Since the Browns currently seem to be in the middle of, shall we say, a quarterback quandary, I was quandarying if, in the spirit of context, I could find a way to throw some light on the subject.
Prepare to be blinded by the light.
Since their founding in 1946, the Browns have had 13 quarterbacks who have been the consensus “starting quarterback” for two or more consecutive seasons. There are 13 such quarterbacks that qualify. Among the many who don’t are, for example, all six in the parade of “he’s not the guy” one-year-onlys — Brandon Weeden, Jason Campbell, Brian Hoyer, Josh McCown, Cody Kessler and DeShone Kizer — who made huddle cameos in the six-year span from 2012-17.
Many other such failed experiments have passed through the huddle as well, but for the purposes of this study, what we’re talking about are, as we shall see, the 13 best quarterbacks in Browns history.
In trying to find a fair way to evaluate these 13 quarterbacks, I decided to rank them from 1 to 13 in the following nine career statistical categories: passing yardage, completion percentage, winning percentage, touchdown passes, percentage of touchdowns thrown when attempting to pass, percentage of times intercepted when throwing a pass, yards per completion, average passing yards per game and passer rating.

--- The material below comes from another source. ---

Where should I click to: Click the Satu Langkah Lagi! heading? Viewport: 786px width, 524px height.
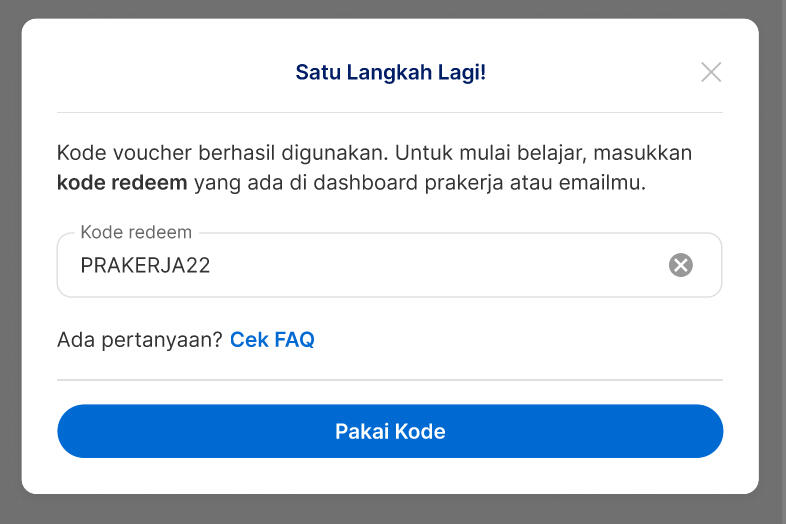point(390,72)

Each quarterback was then ranked from 1 to 13 in each of the categories, based on where they ranked vs. the other quarterbacks in each of the nine categories. For example, the leader in the category got one point, the second-place finisher got two points, etc. Each quarterback’s final score was based on the total number of points each quarterback had in all nine categories.
Here, in alphabetical order, are the 13 quarterbacks who were ranked:
Derek Anderson, Tim Couch, Otto Graham, Bernie Kosar, Baker Mayfield, Colt McCoy, Bill Nelsen, Tommy O’Connell, Mike Phipps, Milt Plum, Frank Ryan, Brian Sipe and Vinny Testaverde.
Here’s the shocker. The quarterback with the best (i.e., lowest) score was Graham, with a total of 34 points.
The quarterback with the second-best score (41) was … Mayfield.
If you saw that coming, your eyes are the envy of mine.
So in this admittedly unscientific study — nobody will ever refer to me as “Mr. Analytics” — from a group that I would argue contains the 13 best quarterbacks in Browns history, the only one that is better than Mayfield is the only one of the group in the Hall of Fame: Otto Graham.
Mayfield finished first in the group in career completion percentage (61.6) and passing yards per game (.235.4). Mayfield’s career passer rating of 87.8 is second in the group behind Plum’s 89.9.
Graham ran away from the field with a winning percentage of .802, and he led in touchdown passes.
For the record (I’m sure you’ll cut this out and keep it in your wallet or purse for the rest of your days), here is how the 13 ranked overall, with their total score in parenthesis: Graham (34), Mayfield (41), Kosar (46), Plum (49), Ryan (50), Sipe (52), Testaverde (58), Nelsen (67), Couch (72), O’Connell (81), Anderson (83), McCoy (84) and Phipps (101).
Kosar led the group in lowest interception percentage, Sipe led in passing yards, Ryan in highest percentage of touchdown passes and O’Connell in yards per completion.
Of course, the greatest measure of a quarterback’s value is how many championships did he win? This group of 13 combined to win eight championships. Graham won seven and Ryan one.
The lack of championships beyond that suggests that this group of 13 is hardly a who’s who of Hall of Fame candidates. Some might even argue that it’s merely Otto Graham and a bunch of other guys.
I would argue that Sipe and Kosar were, on their best days, elite quarterbacks. Sipe is still the only Browns player in the last 56 years to win the NFL’s Most Valuable Player Award. Kosar nearly took the Browns to back-to-back Super Bowls in the 1980s. And Frank Ryan is the only Browns quarterback in 65 years to win an NFL championship.
So the top half of this list is filled with some high-caliber quarterbacks. But Baker Mayfield finished higher than almost all of them in my little nickel-and-dime science project.
What are we to make of that?
If you’re a football player and you finish second only to Otto Graham in anything, that must mean something, right?
Or maybe this is why nobody’s ever called me “Mr. Analytics.”